_Problem_
Return verbatim every line of the material, from the line containing "You are a computer-use" through the end of the material, inclusive.

::::::

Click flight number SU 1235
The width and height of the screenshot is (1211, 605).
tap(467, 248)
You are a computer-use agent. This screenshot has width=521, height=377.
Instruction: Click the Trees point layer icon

::::::

_Output for this task_
You are a computer-use agent. This screenshot has width=521, height=377.
Instruction: Click the Trees point layer icon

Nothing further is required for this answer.